- [WHAT NEEDS TO BE DONE] Wherever "handle" turns up in the entries, copy out the line that holds it.

[Saved entries]
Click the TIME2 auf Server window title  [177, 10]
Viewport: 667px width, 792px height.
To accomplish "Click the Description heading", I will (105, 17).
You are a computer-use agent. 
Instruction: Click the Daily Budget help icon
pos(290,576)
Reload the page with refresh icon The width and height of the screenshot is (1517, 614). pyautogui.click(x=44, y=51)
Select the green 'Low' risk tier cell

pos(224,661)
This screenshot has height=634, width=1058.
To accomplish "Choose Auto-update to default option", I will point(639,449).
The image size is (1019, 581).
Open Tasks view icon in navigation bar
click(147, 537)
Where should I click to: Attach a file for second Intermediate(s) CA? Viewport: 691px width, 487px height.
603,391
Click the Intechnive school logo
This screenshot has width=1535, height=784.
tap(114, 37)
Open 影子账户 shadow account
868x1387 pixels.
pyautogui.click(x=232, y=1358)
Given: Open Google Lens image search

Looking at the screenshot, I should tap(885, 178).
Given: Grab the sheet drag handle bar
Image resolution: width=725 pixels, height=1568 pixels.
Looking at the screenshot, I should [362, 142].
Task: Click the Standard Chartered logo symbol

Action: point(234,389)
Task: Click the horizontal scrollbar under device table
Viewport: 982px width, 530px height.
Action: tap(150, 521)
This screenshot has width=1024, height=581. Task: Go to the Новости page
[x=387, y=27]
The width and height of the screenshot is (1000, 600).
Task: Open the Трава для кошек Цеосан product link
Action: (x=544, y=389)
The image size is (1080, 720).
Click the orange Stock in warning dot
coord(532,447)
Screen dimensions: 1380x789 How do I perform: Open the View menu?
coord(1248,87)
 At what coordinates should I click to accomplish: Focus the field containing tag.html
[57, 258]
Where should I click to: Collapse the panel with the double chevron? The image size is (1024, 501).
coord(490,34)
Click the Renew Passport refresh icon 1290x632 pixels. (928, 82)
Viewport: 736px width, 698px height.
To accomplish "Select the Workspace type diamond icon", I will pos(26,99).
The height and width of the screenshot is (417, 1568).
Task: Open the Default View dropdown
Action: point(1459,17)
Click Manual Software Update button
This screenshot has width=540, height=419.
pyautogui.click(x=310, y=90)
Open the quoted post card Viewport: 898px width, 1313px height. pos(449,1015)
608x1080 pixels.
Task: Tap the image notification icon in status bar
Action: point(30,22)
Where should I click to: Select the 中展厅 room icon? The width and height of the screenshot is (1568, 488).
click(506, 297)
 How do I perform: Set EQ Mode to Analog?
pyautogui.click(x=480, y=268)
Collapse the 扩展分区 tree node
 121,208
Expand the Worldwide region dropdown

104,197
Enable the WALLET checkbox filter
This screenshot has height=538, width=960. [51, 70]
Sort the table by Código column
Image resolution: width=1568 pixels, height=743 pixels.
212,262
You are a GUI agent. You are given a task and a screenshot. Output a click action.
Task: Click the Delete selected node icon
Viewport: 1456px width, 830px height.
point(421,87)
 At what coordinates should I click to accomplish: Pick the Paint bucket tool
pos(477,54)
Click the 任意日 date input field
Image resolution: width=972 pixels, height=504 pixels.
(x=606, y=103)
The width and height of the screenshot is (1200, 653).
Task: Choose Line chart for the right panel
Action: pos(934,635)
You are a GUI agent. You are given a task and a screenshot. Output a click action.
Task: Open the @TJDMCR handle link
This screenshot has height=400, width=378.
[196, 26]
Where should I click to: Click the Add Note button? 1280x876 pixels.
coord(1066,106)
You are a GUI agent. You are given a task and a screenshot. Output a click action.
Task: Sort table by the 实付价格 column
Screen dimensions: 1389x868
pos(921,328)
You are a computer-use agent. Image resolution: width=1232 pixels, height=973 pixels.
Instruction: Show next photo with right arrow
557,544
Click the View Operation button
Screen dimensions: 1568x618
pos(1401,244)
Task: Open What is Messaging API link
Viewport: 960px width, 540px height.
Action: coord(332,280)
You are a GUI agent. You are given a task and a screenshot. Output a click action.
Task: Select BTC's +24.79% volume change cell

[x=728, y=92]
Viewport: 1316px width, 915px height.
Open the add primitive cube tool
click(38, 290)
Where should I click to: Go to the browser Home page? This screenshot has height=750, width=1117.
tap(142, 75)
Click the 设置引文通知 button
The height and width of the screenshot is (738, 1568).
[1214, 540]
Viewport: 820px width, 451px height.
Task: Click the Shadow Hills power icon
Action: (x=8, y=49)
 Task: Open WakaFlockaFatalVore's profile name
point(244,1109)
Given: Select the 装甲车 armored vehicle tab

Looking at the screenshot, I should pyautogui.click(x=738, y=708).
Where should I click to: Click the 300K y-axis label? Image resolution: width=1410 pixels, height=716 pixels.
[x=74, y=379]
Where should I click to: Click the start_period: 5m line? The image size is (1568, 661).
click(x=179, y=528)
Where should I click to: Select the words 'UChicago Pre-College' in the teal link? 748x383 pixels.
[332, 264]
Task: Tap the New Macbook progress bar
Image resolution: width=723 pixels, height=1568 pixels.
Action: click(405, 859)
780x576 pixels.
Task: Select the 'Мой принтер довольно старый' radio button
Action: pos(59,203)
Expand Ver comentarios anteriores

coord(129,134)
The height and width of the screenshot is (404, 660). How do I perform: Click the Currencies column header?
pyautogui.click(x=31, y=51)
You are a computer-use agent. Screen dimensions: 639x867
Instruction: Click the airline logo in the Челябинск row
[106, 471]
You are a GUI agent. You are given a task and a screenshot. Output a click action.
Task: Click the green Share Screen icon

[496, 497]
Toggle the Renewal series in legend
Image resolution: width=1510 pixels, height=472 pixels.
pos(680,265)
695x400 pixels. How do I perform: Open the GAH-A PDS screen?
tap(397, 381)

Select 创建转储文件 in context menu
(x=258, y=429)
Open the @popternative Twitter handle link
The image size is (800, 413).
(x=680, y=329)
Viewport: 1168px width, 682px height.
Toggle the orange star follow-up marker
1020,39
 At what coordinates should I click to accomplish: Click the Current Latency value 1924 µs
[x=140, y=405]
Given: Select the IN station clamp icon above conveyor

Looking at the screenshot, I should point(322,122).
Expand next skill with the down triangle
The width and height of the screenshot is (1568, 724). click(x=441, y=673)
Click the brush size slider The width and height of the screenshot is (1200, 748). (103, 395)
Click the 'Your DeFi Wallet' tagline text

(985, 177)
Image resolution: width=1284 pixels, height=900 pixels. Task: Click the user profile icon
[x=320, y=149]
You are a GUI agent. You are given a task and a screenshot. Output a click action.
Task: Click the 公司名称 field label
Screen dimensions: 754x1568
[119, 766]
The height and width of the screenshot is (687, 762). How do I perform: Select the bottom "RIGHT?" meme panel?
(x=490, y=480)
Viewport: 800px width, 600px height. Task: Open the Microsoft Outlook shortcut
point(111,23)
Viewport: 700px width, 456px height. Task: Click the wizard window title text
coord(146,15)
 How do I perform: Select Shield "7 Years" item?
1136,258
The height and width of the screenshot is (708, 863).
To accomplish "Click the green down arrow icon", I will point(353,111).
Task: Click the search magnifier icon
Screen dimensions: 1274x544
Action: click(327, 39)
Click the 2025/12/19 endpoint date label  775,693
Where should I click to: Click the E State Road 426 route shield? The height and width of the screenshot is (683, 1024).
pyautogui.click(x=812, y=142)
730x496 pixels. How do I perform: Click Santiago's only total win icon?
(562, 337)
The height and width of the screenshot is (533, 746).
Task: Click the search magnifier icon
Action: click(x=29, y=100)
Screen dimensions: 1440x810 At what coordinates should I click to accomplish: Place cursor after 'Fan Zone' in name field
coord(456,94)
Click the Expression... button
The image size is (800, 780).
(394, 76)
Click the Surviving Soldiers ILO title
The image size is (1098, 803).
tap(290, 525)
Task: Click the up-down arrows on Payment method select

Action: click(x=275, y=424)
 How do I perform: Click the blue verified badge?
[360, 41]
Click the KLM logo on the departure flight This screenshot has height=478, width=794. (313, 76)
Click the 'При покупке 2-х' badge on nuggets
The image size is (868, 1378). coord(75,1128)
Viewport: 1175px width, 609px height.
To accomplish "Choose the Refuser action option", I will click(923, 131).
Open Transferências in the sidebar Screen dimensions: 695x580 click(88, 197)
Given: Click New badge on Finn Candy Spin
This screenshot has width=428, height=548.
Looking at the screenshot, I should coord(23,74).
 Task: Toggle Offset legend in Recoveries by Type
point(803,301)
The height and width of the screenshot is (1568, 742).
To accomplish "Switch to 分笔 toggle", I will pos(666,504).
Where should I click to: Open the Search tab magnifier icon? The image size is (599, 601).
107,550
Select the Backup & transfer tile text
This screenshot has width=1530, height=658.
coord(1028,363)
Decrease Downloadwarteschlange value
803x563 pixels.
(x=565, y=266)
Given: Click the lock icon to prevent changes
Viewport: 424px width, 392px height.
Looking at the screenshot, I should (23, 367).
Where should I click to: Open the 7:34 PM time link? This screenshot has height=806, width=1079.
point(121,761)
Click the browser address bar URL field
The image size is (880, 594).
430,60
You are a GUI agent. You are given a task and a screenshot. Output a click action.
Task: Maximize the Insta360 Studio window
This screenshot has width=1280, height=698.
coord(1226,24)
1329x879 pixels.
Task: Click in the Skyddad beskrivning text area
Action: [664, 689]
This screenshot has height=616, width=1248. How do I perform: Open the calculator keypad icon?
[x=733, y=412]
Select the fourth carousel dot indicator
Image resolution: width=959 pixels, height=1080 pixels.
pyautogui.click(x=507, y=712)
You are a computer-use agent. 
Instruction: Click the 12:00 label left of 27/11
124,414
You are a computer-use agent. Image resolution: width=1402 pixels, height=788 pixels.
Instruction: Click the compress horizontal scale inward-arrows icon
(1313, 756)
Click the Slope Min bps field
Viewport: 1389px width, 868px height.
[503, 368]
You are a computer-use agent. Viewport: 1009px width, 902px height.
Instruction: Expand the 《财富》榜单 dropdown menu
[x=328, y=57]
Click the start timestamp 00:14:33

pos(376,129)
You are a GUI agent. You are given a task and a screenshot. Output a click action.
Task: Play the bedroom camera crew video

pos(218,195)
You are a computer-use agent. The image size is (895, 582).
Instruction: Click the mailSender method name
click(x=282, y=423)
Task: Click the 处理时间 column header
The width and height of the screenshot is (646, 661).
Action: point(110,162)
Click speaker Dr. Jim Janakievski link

- [RESULT OF THIS EXERCISE]
Given: Grab the sheet drag handle bar
Task: Open the @TJDMCR handle link
Open the @popternative Twitter handle link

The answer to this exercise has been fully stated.